His Eminence did not, sniffing instead. “Some dusty tomes prove nothing.”
Braylar held the book out. “Ahh, I see. You can’t read Old Anjurian.”
Henlester did not rise to the bait. “If you knew anything about our order, as you say, you are aware that even our initiates read, write, and speak Old Anjurian.”
Mulldoos said, “See now. You hadn’t need for any scribbler at all, Cap. Should have just thrown the high priest in a sack years ago and made him translate.”
“Somehow I think his Eminence would prove… reluctant. He does not seem to be in a cooperative mood. But no matter. The accounts are here, as I said. But I suspect you know that. You simply did not know that I happened to obtain them. That bit might be surprising, but not the contents. Not to a learned and literary man like yourself.”
Henlester’s thin lips were pressed together, and hardly parted as he replied, “Here is what I suspect-if the Anjurian lords had been less splintered, greedy, and factious, they would have defeated your kind long ago. Against a resolute foe, you are worthless. What I want to know is, why are Black Nooses getting their noses dusty in old tomes anyway? You are the only filth among civilized nations who have taken to taming memory witches, thereby soiling yourselves. I saw their black arts at work myself. Even if there were records out there in the world, what of it? What more could we teach you about deviltry that you have not mastered already?”
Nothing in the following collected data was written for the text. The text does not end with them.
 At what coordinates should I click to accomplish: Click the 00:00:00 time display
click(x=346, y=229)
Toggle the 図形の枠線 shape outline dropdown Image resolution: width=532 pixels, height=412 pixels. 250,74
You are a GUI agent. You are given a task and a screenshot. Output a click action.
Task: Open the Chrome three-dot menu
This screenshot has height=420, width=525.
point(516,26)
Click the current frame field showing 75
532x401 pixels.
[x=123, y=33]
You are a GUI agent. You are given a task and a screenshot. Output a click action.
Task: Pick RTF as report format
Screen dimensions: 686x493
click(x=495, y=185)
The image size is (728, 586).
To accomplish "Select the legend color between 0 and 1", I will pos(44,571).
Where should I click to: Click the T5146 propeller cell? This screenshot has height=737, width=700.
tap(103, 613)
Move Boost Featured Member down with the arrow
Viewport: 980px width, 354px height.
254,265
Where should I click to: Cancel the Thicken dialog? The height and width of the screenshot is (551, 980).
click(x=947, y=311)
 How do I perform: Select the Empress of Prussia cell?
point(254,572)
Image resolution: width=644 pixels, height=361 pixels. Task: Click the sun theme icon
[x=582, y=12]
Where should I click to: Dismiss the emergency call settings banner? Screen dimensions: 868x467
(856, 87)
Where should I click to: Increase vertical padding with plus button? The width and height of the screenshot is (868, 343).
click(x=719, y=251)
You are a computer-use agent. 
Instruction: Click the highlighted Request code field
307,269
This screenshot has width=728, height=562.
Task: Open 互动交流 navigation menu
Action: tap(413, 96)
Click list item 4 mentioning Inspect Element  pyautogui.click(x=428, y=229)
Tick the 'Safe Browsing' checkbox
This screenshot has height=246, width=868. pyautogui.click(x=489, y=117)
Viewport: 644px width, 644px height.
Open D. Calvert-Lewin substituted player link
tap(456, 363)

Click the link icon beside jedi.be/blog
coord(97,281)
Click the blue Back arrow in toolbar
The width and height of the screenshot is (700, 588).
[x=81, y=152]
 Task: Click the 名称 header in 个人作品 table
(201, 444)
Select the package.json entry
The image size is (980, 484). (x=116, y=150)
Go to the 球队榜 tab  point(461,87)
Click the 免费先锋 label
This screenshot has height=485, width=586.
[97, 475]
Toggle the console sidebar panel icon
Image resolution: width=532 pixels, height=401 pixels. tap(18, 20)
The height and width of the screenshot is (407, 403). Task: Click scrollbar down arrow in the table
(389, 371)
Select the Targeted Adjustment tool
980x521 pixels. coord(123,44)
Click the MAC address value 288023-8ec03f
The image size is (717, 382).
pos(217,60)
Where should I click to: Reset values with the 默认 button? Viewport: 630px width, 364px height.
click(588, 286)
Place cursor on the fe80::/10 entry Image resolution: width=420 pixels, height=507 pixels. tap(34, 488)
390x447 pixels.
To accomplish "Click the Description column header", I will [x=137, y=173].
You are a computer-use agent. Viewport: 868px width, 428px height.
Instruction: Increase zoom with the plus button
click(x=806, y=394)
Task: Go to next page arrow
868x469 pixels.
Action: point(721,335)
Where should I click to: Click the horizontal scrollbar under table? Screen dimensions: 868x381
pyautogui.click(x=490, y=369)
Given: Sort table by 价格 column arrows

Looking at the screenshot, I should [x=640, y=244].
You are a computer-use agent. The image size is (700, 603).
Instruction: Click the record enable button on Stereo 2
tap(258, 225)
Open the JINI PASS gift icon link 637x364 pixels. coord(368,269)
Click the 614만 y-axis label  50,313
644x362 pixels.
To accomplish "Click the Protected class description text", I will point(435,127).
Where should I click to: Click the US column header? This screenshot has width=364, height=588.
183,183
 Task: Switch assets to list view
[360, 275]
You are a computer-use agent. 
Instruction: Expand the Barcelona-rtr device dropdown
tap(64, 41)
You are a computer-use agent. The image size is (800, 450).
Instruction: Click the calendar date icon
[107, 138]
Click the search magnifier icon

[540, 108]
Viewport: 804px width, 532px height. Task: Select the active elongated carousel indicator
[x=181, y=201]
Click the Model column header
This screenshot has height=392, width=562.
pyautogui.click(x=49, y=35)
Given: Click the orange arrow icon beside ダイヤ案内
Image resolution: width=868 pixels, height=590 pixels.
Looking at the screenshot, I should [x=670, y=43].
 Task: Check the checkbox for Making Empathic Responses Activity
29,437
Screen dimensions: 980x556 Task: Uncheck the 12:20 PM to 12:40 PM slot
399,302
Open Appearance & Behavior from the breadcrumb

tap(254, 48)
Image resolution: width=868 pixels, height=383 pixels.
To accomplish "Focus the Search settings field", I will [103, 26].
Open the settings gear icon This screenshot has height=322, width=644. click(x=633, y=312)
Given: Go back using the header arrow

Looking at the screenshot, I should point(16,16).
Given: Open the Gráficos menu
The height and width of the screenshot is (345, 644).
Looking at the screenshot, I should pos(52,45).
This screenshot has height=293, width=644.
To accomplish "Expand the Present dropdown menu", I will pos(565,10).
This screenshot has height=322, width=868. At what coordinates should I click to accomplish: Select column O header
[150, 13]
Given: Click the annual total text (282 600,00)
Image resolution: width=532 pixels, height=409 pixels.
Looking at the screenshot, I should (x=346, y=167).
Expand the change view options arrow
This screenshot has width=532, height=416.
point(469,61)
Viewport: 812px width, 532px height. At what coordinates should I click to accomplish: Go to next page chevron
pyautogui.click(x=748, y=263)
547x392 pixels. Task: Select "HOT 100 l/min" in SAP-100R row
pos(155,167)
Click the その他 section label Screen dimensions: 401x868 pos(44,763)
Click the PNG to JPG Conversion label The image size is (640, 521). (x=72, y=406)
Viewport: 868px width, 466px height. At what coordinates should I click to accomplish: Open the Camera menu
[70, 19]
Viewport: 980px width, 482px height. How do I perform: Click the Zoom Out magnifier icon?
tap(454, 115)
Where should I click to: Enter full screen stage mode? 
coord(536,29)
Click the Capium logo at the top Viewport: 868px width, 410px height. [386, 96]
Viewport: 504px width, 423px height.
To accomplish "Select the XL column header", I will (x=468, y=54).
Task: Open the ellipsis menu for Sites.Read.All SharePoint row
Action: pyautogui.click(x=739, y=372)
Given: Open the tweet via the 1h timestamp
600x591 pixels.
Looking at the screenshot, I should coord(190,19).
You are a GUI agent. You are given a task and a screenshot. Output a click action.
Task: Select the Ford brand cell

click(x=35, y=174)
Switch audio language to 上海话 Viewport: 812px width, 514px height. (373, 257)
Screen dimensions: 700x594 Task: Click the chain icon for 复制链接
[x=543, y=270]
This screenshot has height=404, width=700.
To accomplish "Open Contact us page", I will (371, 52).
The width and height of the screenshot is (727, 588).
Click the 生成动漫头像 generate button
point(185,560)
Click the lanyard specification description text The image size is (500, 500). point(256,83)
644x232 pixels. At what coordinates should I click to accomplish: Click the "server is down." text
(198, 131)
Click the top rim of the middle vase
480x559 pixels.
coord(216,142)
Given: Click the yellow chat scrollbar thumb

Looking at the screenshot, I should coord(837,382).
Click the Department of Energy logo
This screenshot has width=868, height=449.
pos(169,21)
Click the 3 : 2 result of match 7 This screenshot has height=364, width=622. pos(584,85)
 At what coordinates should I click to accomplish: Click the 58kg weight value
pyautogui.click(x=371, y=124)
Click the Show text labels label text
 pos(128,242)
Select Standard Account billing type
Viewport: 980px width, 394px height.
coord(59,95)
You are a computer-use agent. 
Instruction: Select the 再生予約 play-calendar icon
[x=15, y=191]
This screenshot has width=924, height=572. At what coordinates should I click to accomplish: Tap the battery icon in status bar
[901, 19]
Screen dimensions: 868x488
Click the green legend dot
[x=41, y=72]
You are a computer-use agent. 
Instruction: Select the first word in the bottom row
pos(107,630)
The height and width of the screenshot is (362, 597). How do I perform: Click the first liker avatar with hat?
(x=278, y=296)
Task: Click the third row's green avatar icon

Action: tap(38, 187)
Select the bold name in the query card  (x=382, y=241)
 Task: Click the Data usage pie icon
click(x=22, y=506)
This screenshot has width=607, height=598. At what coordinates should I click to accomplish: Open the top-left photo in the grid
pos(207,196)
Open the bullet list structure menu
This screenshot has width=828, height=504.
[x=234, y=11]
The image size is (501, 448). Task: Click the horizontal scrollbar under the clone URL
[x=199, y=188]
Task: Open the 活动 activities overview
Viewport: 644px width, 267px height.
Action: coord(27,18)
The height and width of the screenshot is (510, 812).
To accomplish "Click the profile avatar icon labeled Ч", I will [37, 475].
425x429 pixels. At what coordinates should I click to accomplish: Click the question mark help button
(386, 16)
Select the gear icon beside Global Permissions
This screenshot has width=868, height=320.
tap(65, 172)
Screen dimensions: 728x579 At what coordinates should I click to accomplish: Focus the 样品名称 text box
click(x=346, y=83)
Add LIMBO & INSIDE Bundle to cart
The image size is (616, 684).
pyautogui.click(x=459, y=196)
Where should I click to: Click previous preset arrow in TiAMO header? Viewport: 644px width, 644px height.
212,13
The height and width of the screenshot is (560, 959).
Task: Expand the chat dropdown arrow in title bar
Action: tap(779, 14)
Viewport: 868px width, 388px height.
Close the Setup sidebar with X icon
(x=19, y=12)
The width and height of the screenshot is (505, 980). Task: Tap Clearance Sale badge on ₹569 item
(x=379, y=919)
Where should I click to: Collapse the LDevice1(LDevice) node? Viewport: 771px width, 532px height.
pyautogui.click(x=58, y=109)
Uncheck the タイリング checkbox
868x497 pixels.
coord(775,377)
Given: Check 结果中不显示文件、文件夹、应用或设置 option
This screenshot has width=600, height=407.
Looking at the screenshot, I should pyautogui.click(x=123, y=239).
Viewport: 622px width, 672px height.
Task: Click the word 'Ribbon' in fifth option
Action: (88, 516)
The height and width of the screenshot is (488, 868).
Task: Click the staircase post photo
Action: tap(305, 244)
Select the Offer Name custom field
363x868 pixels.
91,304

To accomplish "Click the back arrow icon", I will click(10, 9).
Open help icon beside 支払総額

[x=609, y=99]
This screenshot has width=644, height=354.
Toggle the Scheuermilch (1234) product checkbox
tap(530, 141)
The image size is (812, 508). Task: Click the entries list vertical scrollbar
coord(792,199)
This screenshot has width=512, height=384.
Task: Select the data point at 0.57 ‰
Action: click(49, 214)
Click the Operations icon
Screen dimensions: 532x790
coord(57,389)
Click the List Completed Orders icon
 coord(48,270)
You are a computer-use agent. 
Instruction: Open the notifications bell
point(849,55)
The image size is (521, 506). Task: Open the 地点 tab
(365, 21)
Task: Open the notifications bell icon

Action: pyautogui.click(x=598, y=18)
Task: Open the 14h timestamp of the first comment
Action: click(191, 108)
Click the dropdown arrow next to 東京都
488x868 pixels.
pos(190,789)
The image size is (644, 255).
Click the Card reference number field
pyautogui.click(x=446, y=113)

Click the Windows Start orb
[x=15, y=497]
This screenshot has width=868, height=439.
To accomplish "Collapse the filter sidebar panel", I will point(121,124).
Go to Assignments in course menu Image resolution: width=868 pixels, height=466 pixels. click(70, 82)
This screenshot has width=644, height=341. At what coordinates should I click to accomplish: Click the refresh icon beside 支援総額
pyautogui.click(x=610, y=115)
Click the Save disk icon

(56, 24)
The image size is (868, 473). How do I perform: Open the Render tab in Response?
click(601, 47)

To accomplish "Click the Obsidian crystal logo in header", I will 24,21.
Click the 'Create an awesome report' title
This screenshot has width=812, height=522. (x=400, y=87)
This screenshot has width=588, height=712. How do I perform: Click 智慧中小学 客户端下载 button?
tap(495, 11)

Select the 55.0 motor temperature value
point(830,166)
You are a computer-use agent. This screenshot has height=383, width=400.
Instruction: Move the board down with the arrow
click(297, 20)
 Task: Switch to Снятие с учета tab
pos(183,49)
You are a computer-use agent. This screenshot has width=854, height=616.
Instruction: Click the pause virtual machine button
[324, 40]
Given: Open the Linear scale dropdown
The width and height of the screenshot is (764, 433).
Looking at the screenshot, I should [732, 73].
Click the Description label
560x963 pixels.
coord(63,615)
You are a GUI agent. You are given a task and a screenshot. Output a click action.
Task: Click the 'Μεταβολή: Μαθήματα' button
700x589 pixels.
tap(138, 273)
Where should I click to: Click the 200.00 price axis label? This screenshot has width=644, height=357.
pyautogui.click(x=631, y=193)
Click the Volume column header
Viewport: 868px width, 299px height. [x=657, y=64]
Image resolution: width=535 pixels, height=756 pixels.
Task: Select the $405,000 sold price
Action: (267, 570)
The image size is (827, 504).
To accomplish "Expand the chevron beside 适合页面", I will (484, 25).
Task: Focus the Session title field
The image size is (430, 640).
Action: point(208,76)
Braylar’s playful mood seemed to vanish. “A cleric who fancies fucking and murdering crippled whores and cheating his liege lord giving advice on piety and manners. Ahh, irony. But you see, Your Eminence, I am not interested in the specifics of controlling memory witches. As you said, the Syldoon know the ways of this better than anyone. But I am very much interested in how Anroviak, and whoever he spilled his secrets to, devised a way to transfer the bonds once they had been established. Yes, that I am very much interested in.”
Henlester laughed, a dry, rasping sound like leaves blowing together. “Even if I possessed such knowledge, which I do not, as I have told you I would never reveal anything to the likes of you. Unlike barons and kings, the priests of Truth are resolute.”
Braylar stepped forward. “Sadly, I did not expect you would. Willingly. Now, we could interrogate you the time-honored way, with fire and steel. But we are humble soldiers, good at killing, less skilled at hurting a man but keeping him alive long enough to spill his secrets. And we have no interrogator in the company. However, we did have the foresight to bring two Memoridons with us. As you have noted, they are very good at blinding our overeager foes, but they have many other skills as well. Chief among these-they are experts in the arts of discovery. Their talents make the finest Anjurian interrogators look like clumsy halfwits, and the veracity of the information is never in dispute. When a Memoridon slides inside a man and tears apart his memories, there is no dissembling, no subterfuge, no half-truths.”
Henlester’s pale lips pressed together so hard they nearly disappeared.
Braylar turned to Hewspear and said, “Yet, despite their prodigious abilities, they often have a decided lack of… sympathy for their subjects, do they not?”
Hewspear nodded slowly. “They do indeed. While they are able to slither into a man’s mind and uncover any secrets hidden therein, it is an invasive, hostile act. In most cases, they cause unspeakable damage in the process. Many men,” he sighed, “they do not die, but they never recover their wits at all, either. Husks, I believe the Memoridons like to call them. They have been hollowed out, turned in to simplest of simpletons, and often can’t perform the most rudimentary of tasks and end up little better than beasts.”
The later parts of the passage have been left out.